**EXCERPTED TEXT:**
The opinion of the court was delivered by: CHARLES A. LEGGE
On September 13, 1991, this court dismissed, on the ground of the statute of limitations, the § 10(b)-5 claims which plaintiffs had brought against defendant Price Waterhouse & Co. Plaintiffs now bring this motion pursuant to section 27A of the Federal Deposit Insurance Corporation Improvement Act of 1991, asking the court to reinstate those claims. Price Waterhouse opposes this motion on the ground that section 27A violates the constitutional separation of powers between the judicial and legislative branches.
The court considered the moving and opposing papers, the applicable authorities, and the legislative history of section 27A, and held hearings. On February 26, 1992, the court stated its intention to declare section 27A unconstitutional. Notice was given to the United States Attorney General pursuant to 28 U.S.C. 2403(a). The United States and the Securities and Exchange Commission filed a statement of interest and a brief in support of plaintiffs' position, which this court has also considered. This court now enters this opinion and order denying plaintiffs' motion, on the ground that section 27A is unconstitutional.
This series of cases began in 1987 when plaintiffs filed this suit against a number of defendants for securities fraud. On May 10, 1989 Price Waterhouse moved for dismissal of plaintiffs' § 10(b)-5 claims on the ground that they were untimely. At that time, the statute of limitations for § 10(b)-5 claims was governed by California law. Stitt v. Williams, 919 F.2d 516, 522 (9th Cir. 1990). This court looked to the California limitations period, found that plaintiffs' claims were timely and denied defendant's motion.
On June 20, 1991, while these cases were pending, the United States Supreme Court announced its decision in Lampf, Pleva, Lipkind, Prupis & Petigrow v. Gilbertson, 115 L. Ed. 2d 321, 111 S. Ct. 2773 (1991). The Court held that § 10(b)-5 claims are to be governed by a three year statute of repose and a one year statute of discovery. The Court then applied these limitations periods to the Lampf litigants.
On the same day, the Court decided James B. Beam Distilling Co. v. Georgia, 115 L. Ed. 2d 481, 111 S. Ct. 2439 (1991).
The issue before the Court was the retroactive effect of its decision in Bacchus Imports, Ltd. v. Dias, 468 U.S. 263, 82 L. Ed. 2d 200, 104 S. Ct. 3049 (1983).

**DATASET EXCERPT:**
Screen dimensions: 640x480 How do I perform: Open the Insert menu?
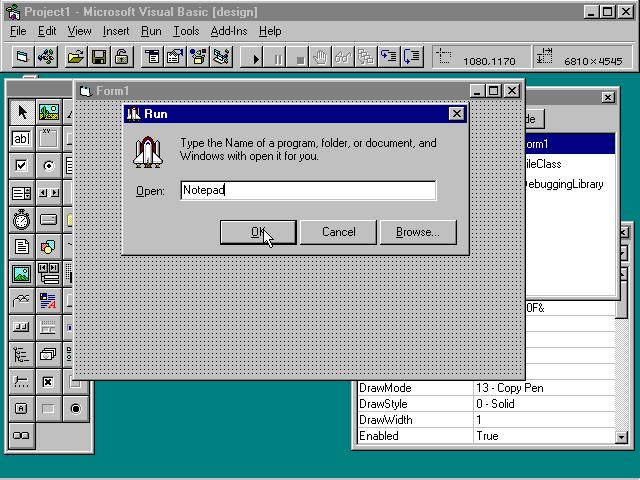[x=116, y=31]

**REQUIRED TASK A:**
Restate the court opinion from "The issue before" up to and including "Ct. 3049 (1983).", putting "retrospective application" in place of "retroactive effect".
**REQUIRED TASK B:**
Carry the court opinion on the § 10(b)-5 limitations dispute forward from the point at which it stops.
The material above stands apart from the court opinion.

**EXERCISE RESPONSE A:**
The issue before the Court was the retrospective application of its decision in Bacchus Imports, Ltd. v. Dias, 468 U.S. 263, 82 L. Ed. 2d 200, 104 S. Ct. 3049 (1983).

**EXERCISE RESPONSE B:**
The Beam court noted that a decision announced by a federal court could be applied in three ways: First, "a decision may be made fully retroactive, applying both to the parties before the court and to all others by and against whom claims be pressed, consistent with res judicata and procedural barriers * * * *" Beam, 111 S. Ct. at 2443. Second, there is a purely prospective method, "under which a new rule" is applied neither to the parties before the court announcing the decision nor to others similarly situated who stand behind the parties in time. Id. Third, a "court may apply a new rule in the case which it is pronounced, then return to the old one with respect to all others arising on facts predating the pronouncement." Id. at 2444; this third method the Court called selective prospectivity. The Court determined that selective prospectivity violates Article III of the Constitution.
Therefore, the Court held that it is "error to refuse to apply a rule of federal law retroactively [to other similarly situated litigants in pending cases] after the case announcing the rule has already done so." Id. at 2446.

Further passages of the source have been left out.